Biphasic effects of orexin-A on autonomic nerve activity and lipolysis

Previously, we showed that orexin-A, a 33-aa peptide, influences renal sympathetic nerve activity. Because the autonomic nervous system plays an important role in the regulation of lipid metabolism, we investigated the in vivo effects of orexin-A on the sympathetic nerve activity innervating white adipose tissue (WAT-SNA) and lipolysis. We found that intracerebroventricular (icv) administration of orexin-A at doses of 1 μg/rat and 10 ng/rat elevated and suppressed WAT-SNA, respectively. The effect of the high dose of orexin-A (1 μg/rat) was eliminated by pretreatment with diphenhydramine hydrochloride, a histamine H1 receptor antagonist.
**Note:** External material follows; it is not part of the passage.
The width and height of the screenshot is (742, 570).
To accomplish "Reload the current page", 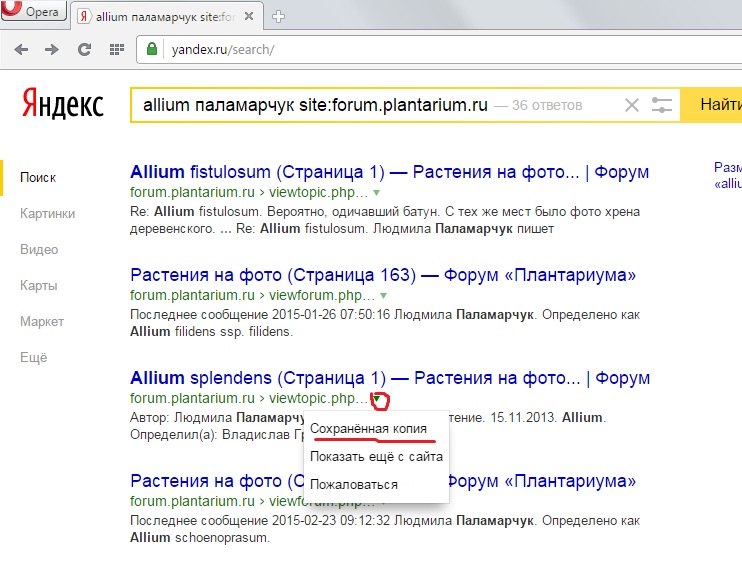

In contrast, the effect of the low dose of orexin-A (10 ng/rat) was suppressed by thioperamide maleate salt, a histamine H3 receptor antagonist. Moreover, icv administration of 1 μg/rat and 10 ng/rat of orexin-A increased and decreased the levels of plasma free fatty acids (FFAs), respectively. The effect of 1 μg/rat of orexin-A on plasma FFA was eliminated by propranolol hydrochloride, a β-adrenergic receptor blocker, and also by diphenhydramine. The effect of orexin-A at dose of 10 ng/rat disappeared by pretreatment with atropine sulfate, a muscarinic receptor blocker, and thioperamide maleate salt. Our results suggest that high doses of orexin-A may regulate the lipolytic processes in adipose tissue through facilitation of the sympathetic nervous system, which is driven by histamine neurons through the H1 receptor, and that the β3-receptor may be involved in this enhanced lipolytic response. Low doses of orexin-A, on the other hand, may lower lipolysis by suppressing sympathetic nerve activity via the H3-receptor, and the muscarinic receptor may be related to this response.